Assignment> Please transcribe the data that follows, keeping every line exact.

Record extracts>

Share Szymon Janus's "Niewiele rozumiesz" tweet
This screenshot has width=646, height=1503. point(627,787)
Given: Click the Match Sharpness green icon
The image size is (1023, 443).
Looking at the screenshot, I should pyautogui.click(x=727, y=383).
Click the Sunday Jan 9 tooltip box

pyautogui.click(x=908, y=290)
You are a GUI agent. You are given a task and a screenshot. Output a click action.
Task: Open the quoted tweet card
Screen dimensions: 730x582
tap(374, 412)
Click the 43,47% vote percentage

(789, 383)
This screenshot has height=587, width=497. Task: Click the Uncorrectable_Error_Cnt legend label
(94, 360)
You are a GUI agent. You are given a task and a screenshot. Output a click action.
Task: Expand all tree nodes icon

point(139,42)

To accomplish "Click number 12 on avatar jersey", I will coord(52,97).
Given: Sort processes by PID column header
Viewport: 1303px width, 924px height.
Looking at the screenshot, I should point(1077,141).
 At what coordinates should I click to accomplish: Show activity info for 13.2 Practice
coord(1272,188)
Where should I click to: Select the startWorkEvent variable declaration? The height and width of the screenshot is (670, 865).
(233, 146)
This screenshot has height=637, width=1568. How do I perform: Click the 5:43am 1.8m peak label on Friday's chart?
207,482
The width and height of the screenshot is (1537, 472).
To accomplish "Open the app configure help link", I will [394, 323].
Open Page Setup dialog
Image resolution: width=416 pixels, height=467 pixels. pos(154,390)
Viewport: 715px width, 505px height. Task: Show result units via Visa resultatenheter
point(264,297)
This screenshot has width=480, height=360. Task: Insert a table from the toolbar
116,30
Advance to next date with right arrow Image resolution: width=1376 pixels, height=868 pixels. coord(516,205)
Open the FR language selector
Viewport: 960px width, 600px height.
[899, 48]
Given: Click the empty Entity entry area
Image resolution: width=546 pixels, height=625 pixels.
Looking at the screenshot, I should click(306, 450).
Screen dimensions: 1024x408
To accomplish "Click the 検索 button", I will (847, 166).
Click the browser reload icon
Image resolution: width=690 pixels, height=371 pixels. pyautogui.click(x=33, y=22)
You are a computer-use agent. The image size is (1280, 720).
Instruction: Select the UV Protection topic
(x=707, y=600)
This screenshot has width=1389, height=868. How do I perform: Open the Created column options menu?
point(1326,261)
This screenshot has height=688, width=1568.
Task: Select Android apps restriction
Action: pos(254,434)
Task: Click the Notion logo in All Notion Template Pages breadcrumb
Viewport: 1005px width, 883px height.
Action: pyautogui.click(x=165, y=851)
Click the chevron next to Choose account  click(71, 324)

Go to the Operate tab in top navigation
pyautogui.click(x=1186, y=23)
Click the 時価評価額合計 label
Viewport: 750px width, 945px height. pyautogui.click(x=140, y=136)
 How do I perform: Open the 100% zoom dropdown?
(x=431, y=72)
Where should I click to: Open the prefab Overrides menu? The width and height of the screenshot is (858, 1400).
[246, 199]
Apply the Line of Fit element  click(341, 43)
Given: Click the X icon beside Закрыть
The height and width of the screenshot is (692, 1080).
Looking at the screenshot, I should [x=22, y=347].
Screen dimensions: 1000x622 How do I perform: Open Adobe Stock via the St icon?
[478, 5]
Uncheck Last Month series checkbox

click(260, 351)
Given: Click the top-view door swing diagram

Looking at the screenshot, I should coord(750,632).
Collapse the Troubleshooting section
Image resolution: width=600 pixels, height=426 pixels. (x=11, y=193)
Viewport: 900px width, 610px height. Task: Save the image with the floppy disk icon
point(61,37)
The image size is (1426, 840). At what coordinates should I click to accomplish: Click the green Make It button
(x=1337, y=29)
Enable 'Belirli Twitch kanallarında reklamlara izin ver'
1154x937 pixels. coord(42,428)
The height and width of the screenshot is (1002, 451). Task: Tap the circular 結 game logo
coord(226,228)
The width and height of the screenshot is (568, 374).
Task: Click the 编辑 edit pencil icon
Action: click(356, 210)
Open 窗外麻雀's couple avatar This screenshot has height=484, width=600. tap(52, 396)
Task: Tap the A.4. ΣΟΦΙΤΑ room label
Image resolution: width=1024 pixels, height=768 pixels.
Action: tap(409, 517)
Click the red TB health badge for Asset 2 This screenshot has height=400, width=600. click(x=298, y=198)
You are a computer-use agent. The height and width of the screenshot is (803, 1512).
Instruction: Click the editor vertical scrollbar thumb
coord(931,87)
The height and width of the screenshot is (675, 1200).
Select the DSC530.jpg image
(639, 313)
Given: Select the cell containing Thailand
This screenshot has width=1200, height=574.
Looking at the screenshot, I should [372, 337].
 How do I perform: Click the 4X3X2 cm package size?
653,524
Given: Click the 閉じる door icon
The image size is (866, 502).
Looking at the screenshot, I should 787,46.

Expected answer>
Share Szymon Janus's "Niewiele rozumiesz" tweet
This screenshot has width=646, height=1503. point(627,787)
Given: Click the Match Sharpness green icon
The image size is (1023, 443).
Looking at the screenshot, I should pyautogui.click(x=727, y=383).
Click the Sunday Jan 9 tooltip box

pyautogui.click(x=908, y=290)
You are a GUI agent. You are given a task and a screenshot. Output a click action.
Task: Open the quoted tweet card
Screen dimensions: 730x582
tap(374, 412)
Click the 43,47% vote percentage

(789, 383)
This screenshot has height=587, width=497. Task: Click the Uncorrectable_Error_Cnt legend label
(94, 360)
You are a GUI agent. You are given a task and a screenshot. Output a click action.
Task: Expand all tree nodes icon

point(139,42)

To accomplish "Click number 12 on avatar jersey", I will coord(52,97).
Given: Sort processes by PID column header
Viewport: 1303px width, 924px height.
Looking at the screenshot, I should point(1077,141).
 At what coordinates should I click to accomplish: Show activity info for 13.2 Practice
coord(1272,188)
Where should I click to: Select the startWorkEvent variable declaration? The height and width of the screenshot is (670, 865).
(233, 146)
This screenshot has height=637, width=1568. How do I perform: Click the 5:43am 1.8m peak label on Friday's chart?
207,482
The width and height of the screenshot is (1537, 472).
To accomplish "Open the app configure help link", I will [394, 323].
Open Page Setup dialog
Image resolution: width=416 pixels, height=467 pixels. pos(154,390)
Viewport: 715px width, 505px height. Task: Show result units via Visa resultatenheter
point(264,297)
This screenshot has width=480, height=360. Task: Insert a table from the toolbar
116,30
Advance to next date with right arrow Image resolution: width=1376 pixels, height=868 pixels. coord(516,205)
Open the FR language selector
Viewport: 960px width, 600px height.
[899, 48]
Given: Click the empty Entity entry area
Image resolution: width=546 pixels, height=625 pixels.
Looking at the screenshot, I should click(306, 450).
Screen dimensions: 1024x408
To accomplish "Click the 検索 button", I will (847, 166).
Click the browser reload icon
Image resolution: width=690 pixels, height=371 pixels. pyautogui.click(x=33, y=22)
You are a computer-use agent. The image size is (1280, 720).
Instruction: Select the UV Protection topic
(x=707, y=600)
This screenshot has width=1389, height=868. How do I perform: Open the Created column options menu?
point(1326,261)
This screenshot has height=688, width=1568.
Task: Select Android apps restriction
Action: pos(254,434)
Task: Click the Notion logo in All Notion Template Pages breadcrumb
Viewport: 1005px width, 883px height.
Action: pyautogui.click(x=165, y=851)
Click the chevron next to Choose account  click(71, 324)

Go to the Operate tab in top navigation
pyautogui.click(x=1186, y=23)
Click the 時価評価額合計 label
Viewport: 750px width, 945px height. pyautogui.click(x=140, y=136)
 How do I perform: Open the 100% zoom dropdown?
(x=431, y=72)
Where should I click to: Open the prefab Overrides menu? The width and height of the screenshot is (858, 1400).
[246, 199]
Apply the Line of Fit element  click(341, 43)
Given: Click the X icon beside Закрыть
The height and width of the screenshot is (692, 1080).
Looking at the screenshot, I should [x=22, y=347].
Screen dimensions: 1000x622 How do I perform: Open Adobe Stock via the St icon?
[478, 5]
Uncheck Last Month series checkbox

click(260, 351)
Given: Click the top-view door swing diagram

Looking at the screenshot, I should coord(750,632).
Collapse the Troubleshooting section
Image resolution: width=600 pixels, height=426 pixels. (x=11, y=193)
Viewport: 900px width, 610px height. Task: Save the image with the floppy disk icon
point(61,37)
The image size is (1426, 840). At what coordinates should I click to accomplish: Click the green Make It button
(x=1337, y=29)
Enable 'Belirli Twitch kanallarında reklamlara izin ver'
1154x937 pixels. coord(42,428)
The height and width of the screenshot is (1002, 451). Task: Tap the circular 結 game logo
coord(226,228)
The width and height of the screenshot is (568, 374).
Task: Click the 编辑 edit pencil icon
Action: click(356, 210)
Open 窗外麻雀's couple avatar This screenshot has height=484, width=600. tap(52, 396)
Task: Tap the A.4. ΣΟΦΙΤΑ room label
Image resolution: width=1024 pixels, height=768 pixels.
Action: tap(409, 517)
Click the red TB health badge for Asset 2 This screenshot has height=400, width=600. click(x=298, y=198)
You are a computer-use agent. The height and width of the screenshot is (803, 1512).
Instruction: Click the editor vertical scrollbar thumb
coord(931,87)
The height and width of the screenshot is (675, 1200).
Select the DSC530.jpg image
(639, 313)
Given: Select the cell containing Thailand
This screenshot has width=1200, height=574.
Looking at the screenshot, I should [372, 337].
 How do I perform: Click the 4X3X2 cm package size?
653,524
Given: Click the 閉じる door icon
The image size is (866, 502).
Looking at the screenshot, I should 787,46.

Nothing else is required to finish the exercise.